- **What this task involves**: Please put these records into a two-column CSV with the headers "text" and "answer", one row per record, each value in a single quoted field with line breaks replaced by spaces. Leave the pictures out.

───── Task inputs

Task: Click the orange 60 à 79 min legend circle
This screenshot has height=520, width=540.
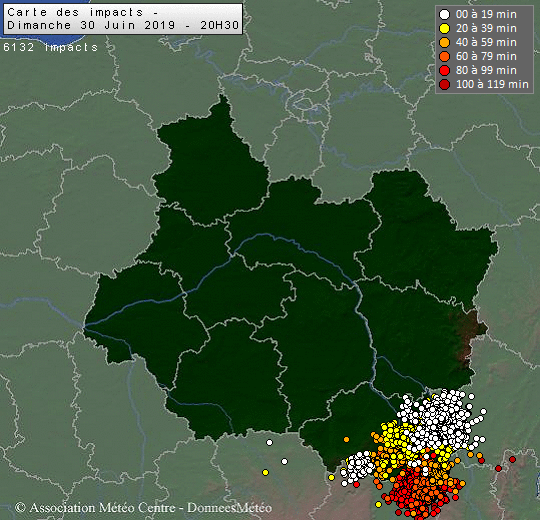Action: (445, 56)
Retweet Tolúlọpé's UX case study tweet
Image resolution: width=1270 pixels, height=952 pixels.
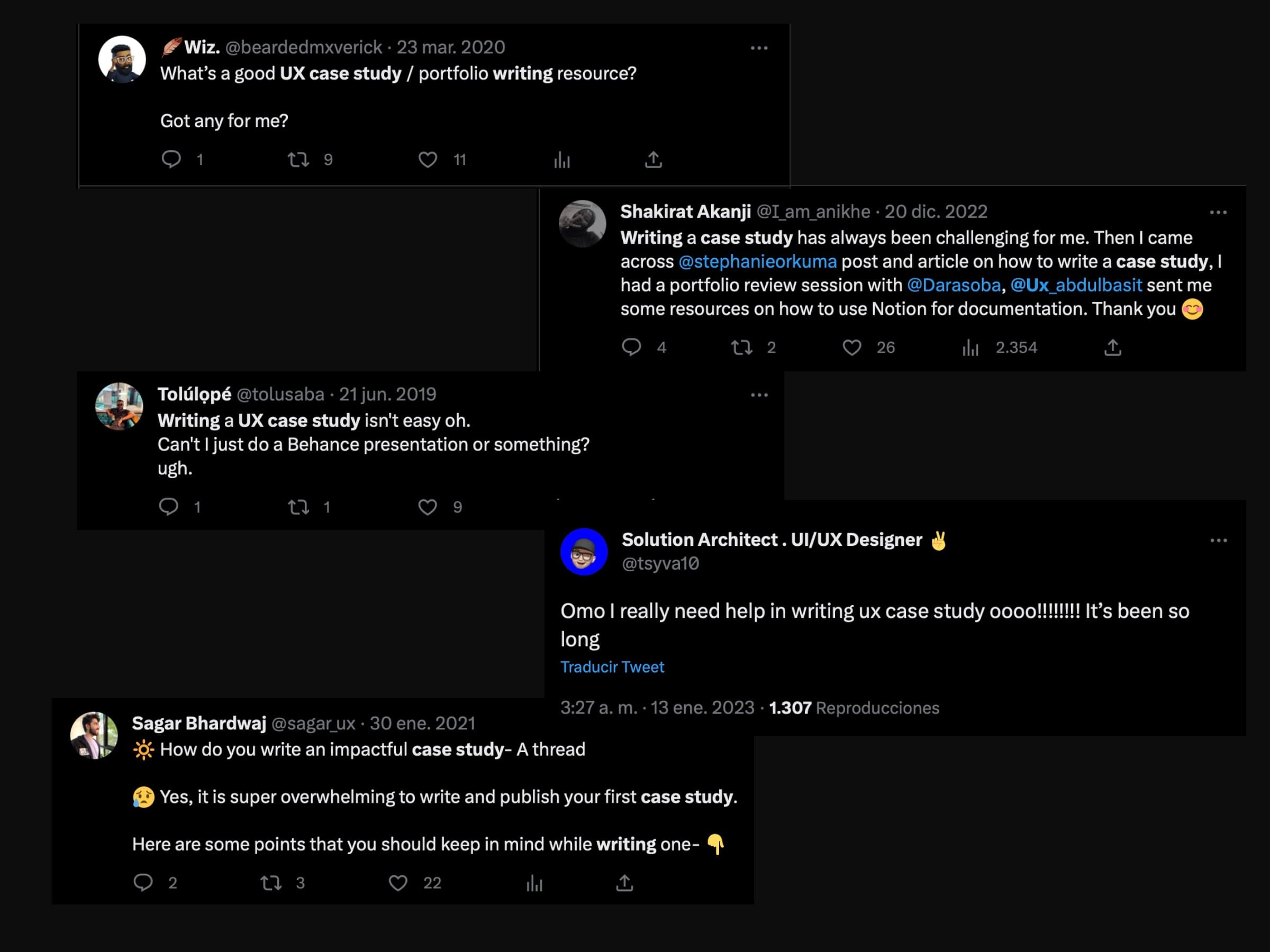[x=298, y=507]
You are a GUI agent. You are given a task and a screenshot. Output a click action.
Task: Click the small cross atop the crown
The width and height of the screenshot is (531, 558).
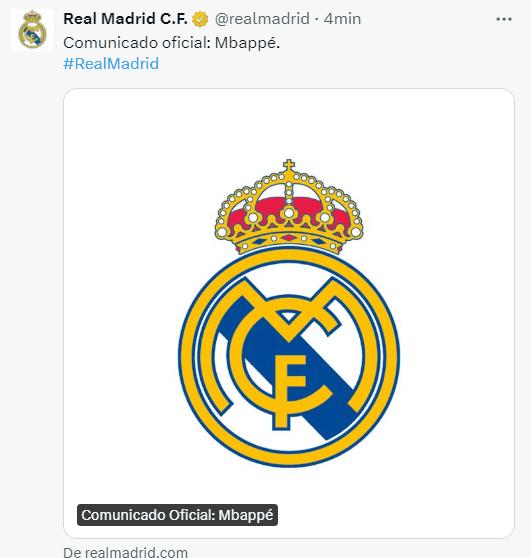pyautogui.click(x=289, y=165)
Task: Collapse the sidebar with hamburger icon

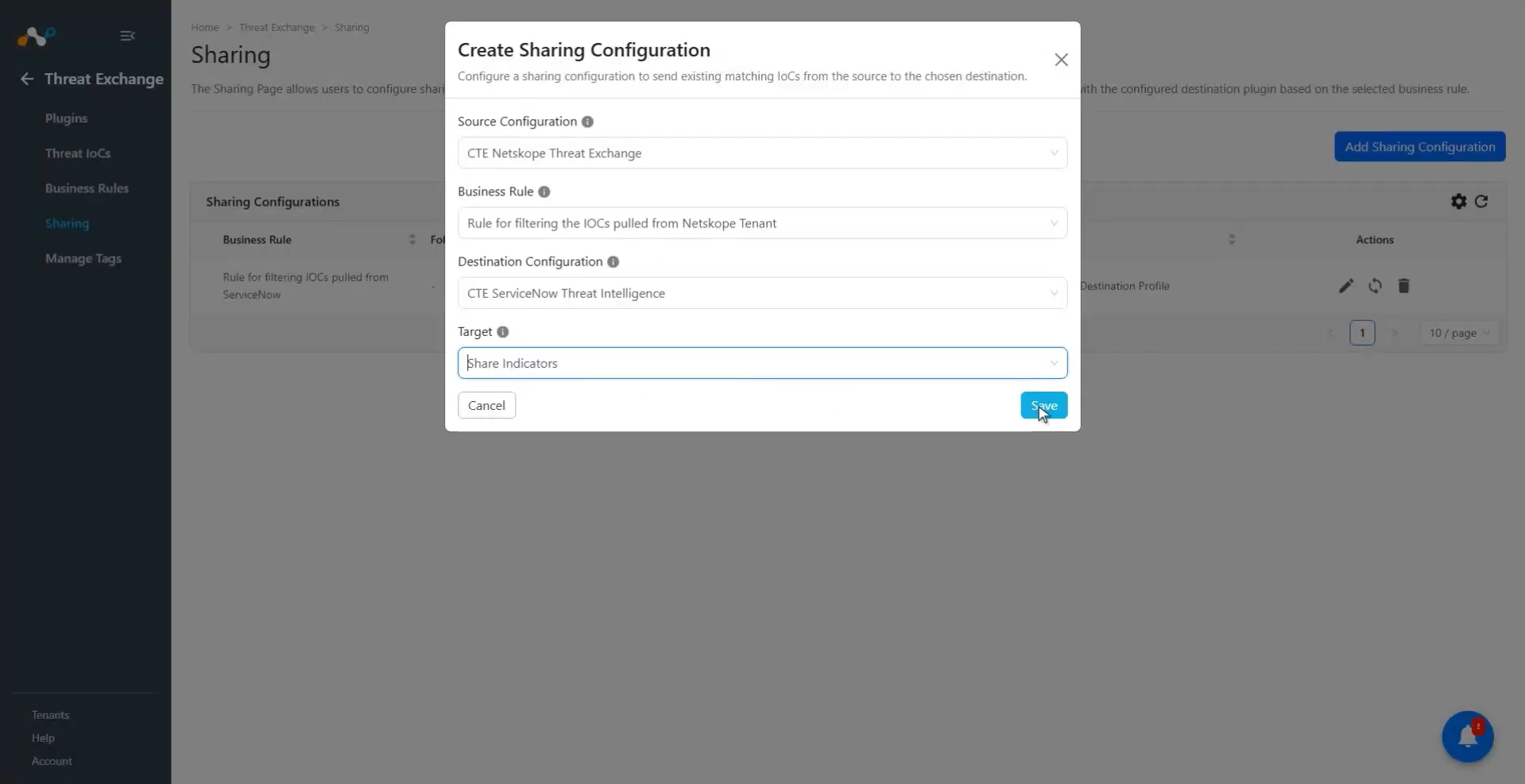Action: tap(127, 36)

──────────

- **Exercise solution**:
text,answer
"Task: Click the orange 60 à 79 min legend circle This screenshot has height=520, width=540.","Action: (445, 56)"
"Retweet Tolúlọpé's UX case study tweet Image resolution: width=1270 pixels, height=952 pixels.","[x=298, y=507]"
"You are a GUI agent. You are given a task and a screenshot. Output a click action. Task: Click the small cross atop the crown The width and height of the screenshot is (531, 558).","pyautogui.click(x=289, y=165)"
"Task: Collapse the sidebar with hamburger icon","Action: tap(127, 36)"